(Stored records)
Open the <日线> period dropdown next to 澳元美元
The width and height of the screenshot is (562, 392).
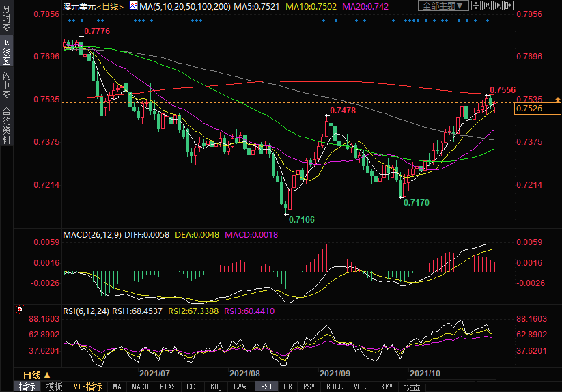(x=109, y=6)
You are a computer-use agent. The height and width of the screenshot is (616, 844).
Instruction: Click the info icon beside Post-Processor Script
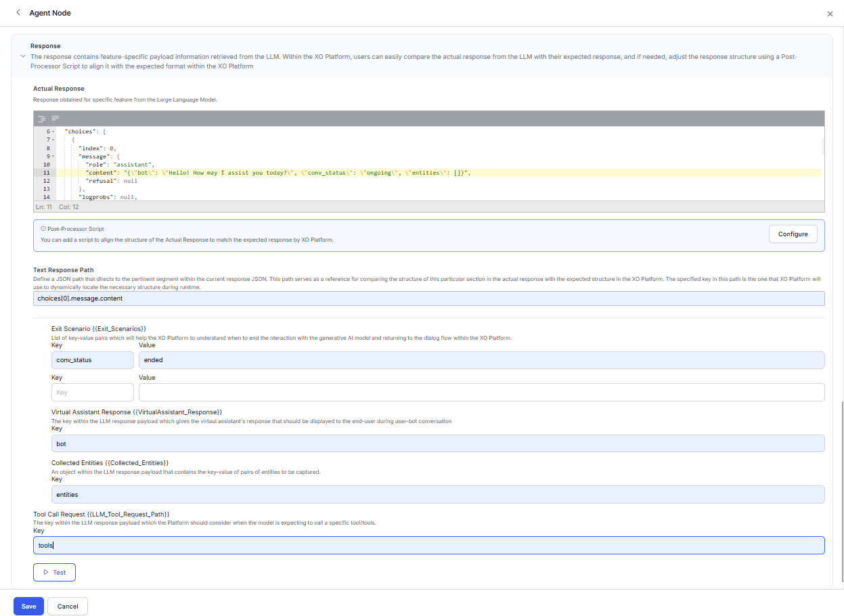click(x=43, y=229)
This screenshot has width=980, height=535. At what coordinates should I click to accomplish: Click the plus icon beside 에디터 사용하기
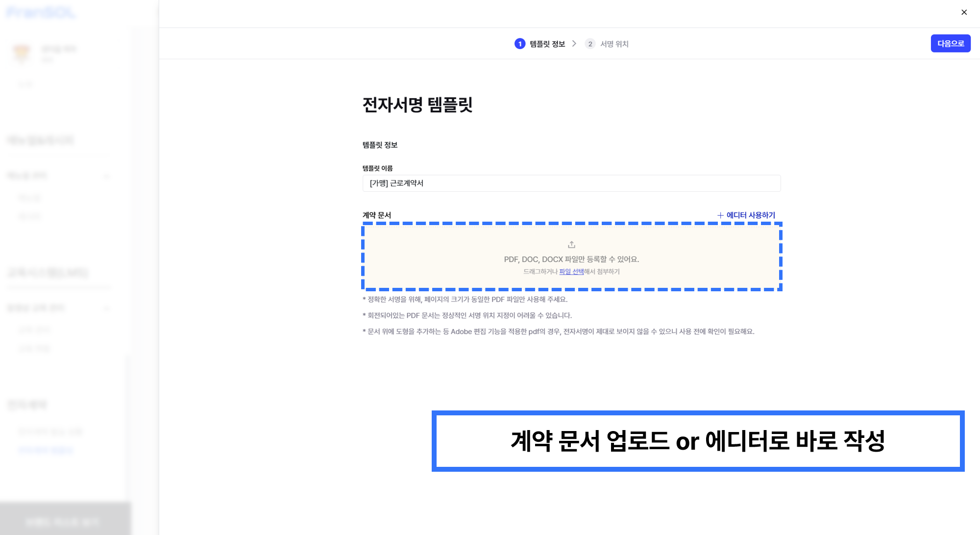(x=720, y=215)
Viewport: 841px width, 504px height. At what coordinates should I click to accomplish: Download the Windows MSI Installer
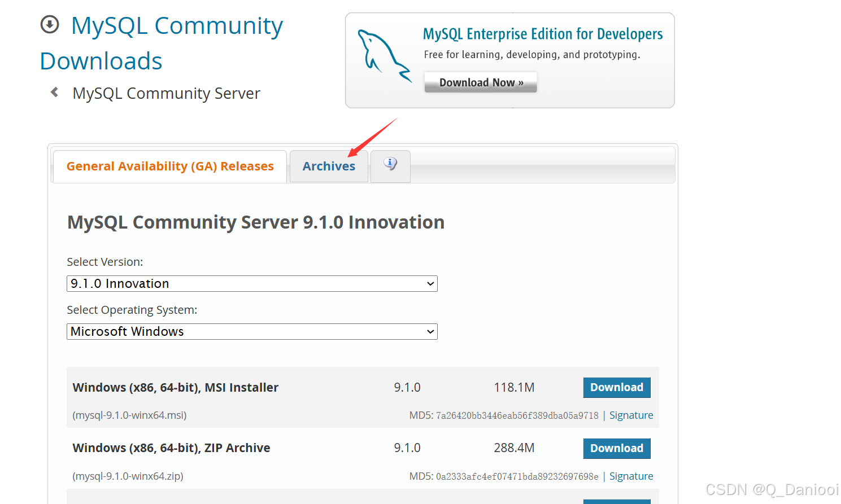tap(616, 387)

## Goal of the exercise
Word for word, please reproduce each entry above and leave out every picture.

## Expected answer
Open the <日线> period dropdown next to 澳元美元
The width and height of the screenshot is (562, 392).
(x=109, y=6)
You are a computer-use agent. The height and width of the screenshot is (616, 844).
Instruction: Click the info icon beside Post-Processor Script
click(x=43, y=229)
This screenshot has width=980, height=535. At what coordinates should I click to accomplish: Click the plus icon beside 에디터 사용하기
(x=720, y=215)
Viewport: 841px width, 504px height. At what coordinates should I click to accomplish: Download the Windows MSI Installer
tap(616, 387)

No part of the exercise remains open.